Michael Jordan Plays Baseball, & Gwen Stacy Takes A Dive (Again)

This month in PopCulture 25YL, we’re taking a look at the music, shows, video games, and whatever else we want from the month that was February of 1994.


VHS In the VCR

Quick Takes   by John Bernardy

Knight Rider 2010 came and went this month as a single TV movie, proving it was a little too early to re-imagine the David Hasselhoff show from the 80s, especially when it didn’t even include him or KITT. Really, all it had was a talking car. Similarities ended there and it was not upgraded to a full series.

Saved By The Bell: The College Years ended this month as well, nearly ending our time with Zack and Slater and the original Baysiders (that’ll be Wedding In Vegas, later this year).

Recorded information:
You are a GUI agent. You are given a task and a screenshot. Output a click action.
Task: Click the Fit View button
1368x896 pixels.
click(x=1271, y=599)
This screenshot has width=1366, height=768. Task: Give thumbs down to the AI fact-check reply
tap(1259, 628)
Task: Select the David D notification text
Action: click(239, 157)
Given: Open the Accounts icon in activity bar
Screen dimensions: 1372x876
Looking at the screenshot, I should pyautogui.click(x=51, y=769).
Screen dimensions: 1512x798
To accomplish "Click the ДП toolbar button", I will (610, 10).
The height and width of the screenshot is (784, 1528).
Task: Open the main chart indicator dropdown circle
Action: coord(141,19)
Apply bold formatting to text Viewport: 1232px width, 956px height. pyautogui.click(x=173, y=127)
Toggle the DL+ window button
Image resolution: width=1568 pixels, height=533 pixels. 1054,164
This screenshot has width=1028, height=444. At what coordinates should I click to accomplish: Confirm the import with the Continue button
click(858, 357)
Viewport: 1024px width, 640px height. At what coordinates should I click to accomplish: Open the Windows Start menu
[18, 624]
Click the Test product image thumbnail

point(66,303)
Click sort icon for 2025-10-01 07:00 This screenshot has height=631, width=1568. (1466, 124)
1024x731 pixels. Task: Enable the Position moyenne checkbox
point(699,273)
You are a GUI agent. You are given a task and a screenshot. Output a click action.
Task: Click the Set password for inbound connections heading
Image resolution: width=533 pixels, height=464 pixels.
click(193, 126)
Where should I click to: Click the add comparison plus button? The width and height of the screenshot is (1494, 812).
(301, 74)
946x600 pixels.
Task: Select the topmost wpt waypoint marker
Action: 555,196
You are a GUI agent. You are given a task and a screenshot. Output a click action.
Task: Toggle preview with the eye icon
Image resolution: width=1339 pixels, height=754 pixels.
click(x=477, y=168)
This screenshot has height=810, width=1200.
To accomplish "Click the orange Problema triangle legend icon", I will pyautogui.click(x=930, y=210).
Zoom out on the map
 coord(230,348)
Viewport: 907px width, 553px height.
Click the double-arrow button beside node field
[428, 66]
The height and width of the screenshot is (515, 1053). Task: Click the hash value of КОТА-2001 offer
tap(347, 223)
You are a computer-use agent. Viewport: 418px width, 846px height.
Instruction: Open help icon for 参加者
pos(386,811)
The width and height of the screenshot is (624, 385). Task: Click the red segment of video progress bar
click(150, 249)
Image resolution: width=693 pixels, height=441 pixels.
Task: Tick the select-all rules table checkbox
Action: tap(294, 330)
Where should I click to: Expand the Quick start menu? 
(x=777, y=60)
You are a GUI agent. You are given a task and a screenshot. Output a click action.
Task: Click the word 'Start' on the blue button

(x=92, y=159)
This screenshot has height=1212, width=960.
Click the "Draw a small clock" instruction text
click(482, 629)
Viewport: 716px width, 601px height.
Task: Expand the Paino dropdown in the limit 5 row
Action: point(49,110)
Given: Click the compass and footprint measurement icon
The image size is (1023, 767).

Brief: Reproduce the February 1994 pop culture text above in full, word for word.

Solution:
Michael Jordan Plays Baseball, & Gwen Stacy Takes A Dive (Again)

This month in PopCulture 25YL, we’re taking a look at the music, shows, video games, and whatever else we want from the month that was February of 1994.


VHS In the VCR

Quick Takes   by John Bernardy

Knight Rider 2010 came and went this month as a single TV movie, proving it was a little too early to re-imagine the David Hasselhoff show from the 80s, especially when it didn’t even include him or KITT. Really, all it had was a talking car. Similarities ended there and it was not upgraded to a full series.

Saved By The Bell: The College Years ended this month as well, nearly ending our time with Zack and Slater and the original Baysiders (that’ll be Wedding In Vegas, later this year).